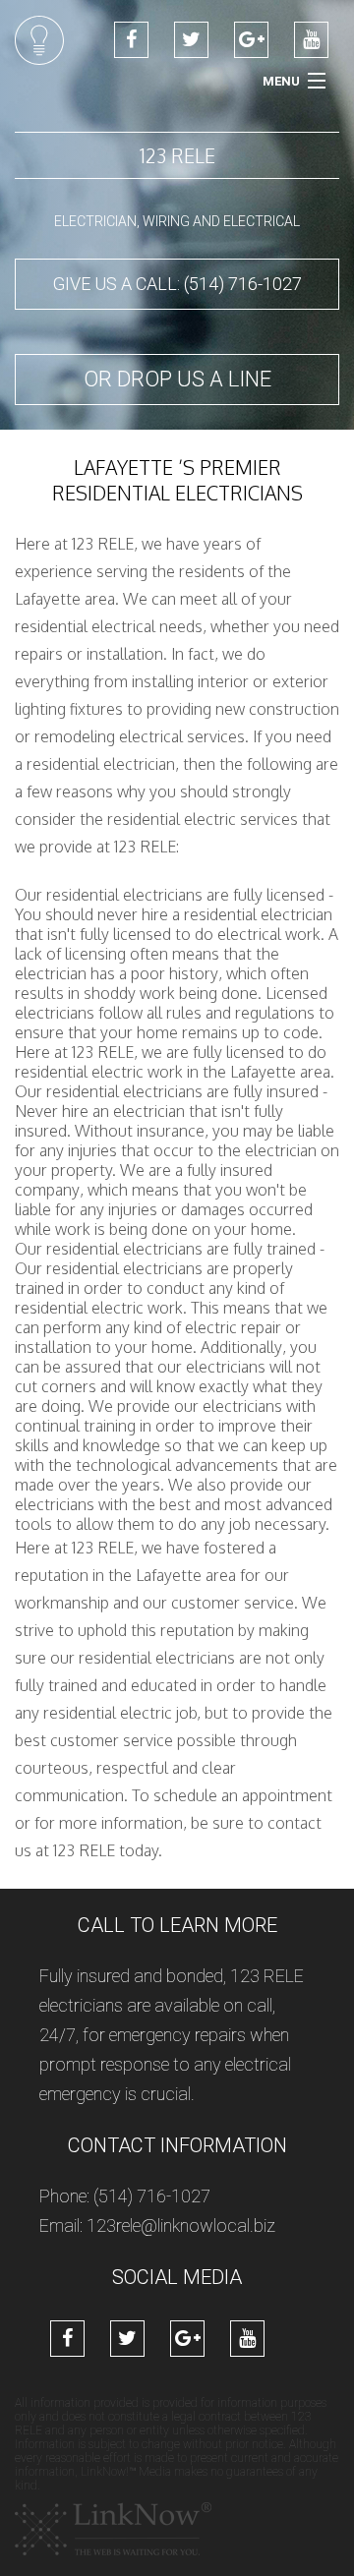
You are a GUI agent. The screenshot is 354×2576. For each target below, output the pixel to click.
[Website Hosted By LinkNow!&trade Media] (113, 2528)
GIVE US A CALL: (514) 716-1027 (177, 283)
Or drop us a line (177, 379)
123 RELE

= WHAT YOU HAVE TO DO =
As you output the material, omit the pictures but alter nothing else.

= WORKED SOLUTION =
You are a GUI agent. The screenshot is 354×2576. For each target below, output the pixel to click.
[Website Hosted By LinkNow!&trade Media] (113, 2528)
GIVE US A CALL: (514) 716-1027 (177, 283)
Or drop us a line (177, 379)
123 RELE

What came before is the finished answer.